→ Page:
** Start **
More ominously, the T87 was also dubbed “the Czech secret weapon” after many of these high-speed demons died at the hands of the wickedly-abrupt “terminal” oversteer of the tail-heavy V8. Hitler reputedly had a change of heart and banned his top Luftwaffen officers from T87 seat time to forestall the recurring carnage.

After the war, the communist-era planned economy presented serious challenges to Tatra. The T87 was made for a few years, but the post-war economy was too austere for V8s. So a smaller T97 design was resurrected and updated. The resulting four-cylinder T600 Tatraplan (above) was exported to the west in modest numbers (including the object of my childhood obsession) during the early fifties. Two small windows were a rare concession to rear visibility. But then the 77 and 87 had no real use for rear windows, seeing that there were very few cars that could outrun it on the autobahn.

But Tatra was not equipped for efficient mass production. After a few years, the communist party apparatchiks instructed Tatra to change gears again; forget about mass market cars, which had now been given to Skoda, and design a luxury vehicle suitable for their use. The dorsal fin now gave way to (two) rear windows, and the rest of the car was substantially restyled and updated for the fifties, if in a decidedly eccentric Czech idiom. The resulting and now highly collectable T603 was built from 1955 through 1975. (603 CC here)
** End **
→ Materials provided:
** Start **
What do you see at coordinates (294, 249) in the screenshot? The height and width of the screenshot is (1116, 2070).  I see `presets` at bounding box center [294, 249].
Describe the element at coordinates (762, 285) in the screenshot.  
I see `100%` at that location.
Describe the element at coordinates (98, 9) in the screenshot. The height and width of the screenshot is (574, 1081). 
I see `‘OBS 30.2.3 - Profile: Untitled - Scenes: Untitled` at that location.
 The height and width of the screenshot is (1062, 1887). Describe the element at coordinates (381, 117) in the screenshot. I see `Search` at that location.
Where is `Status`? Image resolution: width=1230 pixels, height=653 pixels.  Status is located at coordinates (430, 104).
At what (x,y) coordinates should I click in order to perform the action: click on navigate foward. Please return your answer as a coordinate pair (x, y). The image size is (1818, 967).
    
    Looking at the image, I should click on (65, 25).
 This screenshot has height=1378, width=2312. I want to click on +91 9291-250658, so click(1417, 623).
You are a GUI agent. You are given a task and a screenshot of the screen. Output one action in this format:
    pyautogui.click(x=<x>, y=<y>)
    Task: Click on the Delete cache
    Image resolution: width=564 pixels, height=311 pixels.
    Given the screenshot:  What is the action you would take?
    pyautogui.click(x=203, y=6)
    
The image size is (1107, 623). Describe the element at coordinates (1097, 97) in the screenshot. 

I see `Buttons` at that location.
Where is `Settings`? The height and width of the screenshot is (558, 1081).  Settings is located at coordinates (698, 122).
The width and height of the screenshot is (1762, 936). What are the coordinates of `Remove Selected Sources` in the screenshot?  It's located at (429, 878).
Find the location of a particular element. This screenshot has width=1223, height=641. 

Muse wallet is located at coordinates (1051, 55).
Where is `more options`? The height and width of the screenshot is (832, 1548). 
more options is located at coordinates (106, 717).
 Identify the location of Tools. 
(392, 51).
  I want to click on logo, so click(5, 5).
** End **
→ Problems to work on:
- 1) Please rewrite the rows from the line holding "coordinates (698, 122)." through the last row, inclusive, as a Markdown table with the columns Row and Line. Leave out blank lines.
- 2) Extend the passage on Tatra cars from its final sentence.
The passage on Tatra cars and the rows have nothing to do with each other.

→ Exercise results:
- 1)
| Row | Line |
|---|---|
| 1 | Where is `Settings`? The height and width of the screenshot is (558, 1081).  Settings is located at coordinates (698, 122). |
| 2 | The width and height of the screenshot is (1762, 936). What are the coordinates of `Remove Selected Sources` in the screenshot?  It's located at (429, 878). |
| 3 | Find the location of a particular element. This screenshot has width=1223, height=641.  |
| 4 | Muse wallet is located at coordinates (1051, 55). |
| 5 | Where is `more options`? The height and width of the screenshot is (832, 1548).  |
| 6 | more options is located at coordinates (106, 717). |
| 7 |  Identify the location of Tools.  |
| 8 | (392, 51). |
| 9 |   I want to click on logo, so click(5, 5). |

- 2)
Tatra T603’s have found their way into the movies, including a star turn as a sinister sedan in “Lemony Snicket’s A Series of Unfortunate Events.” The very capable and multi-talented T603 was also the star of a highly camp communist-era promotional infomercial. The T603 shows off its hooning prowess, eluding the police with lots of tail-out oversteers and a daring sideways roll down a steep meadow (Youtube: Tatra T603 Happy Journeys Part 1 & Part 2“). A superbly spent half hour.

The evergreen T603 continues to inspire new generations. It recently had a new role, as the host for new interior concepts by industry supplier Faurecia. Sadly, its drive train was sacrificed to show off some new trunk technology.

By the mid seventies, the aero-look was passé. The 1974 T613 successor sported sharp-edged styling by Vignale of Italy. But Ledwinka’s basic formula stayed fully intact, right through 1996. It was the upscale, high performance corollary to the similarly boxy rear-engine VW 411; a 411 Panamera if you please. After the fall of Communism, once again mostly futile efforts were made to sell the T613 in the west as a BMW competitor.

More recent efforts to revive the boxy T613, like this T700, have failed. But with the new-found emphasis on efficiency and aerodynamics, perhaps it’s time to dust off those old body dies of the T77. With a clean turbo-diesel under that dorsal fin, it could be just the ticket back to the future.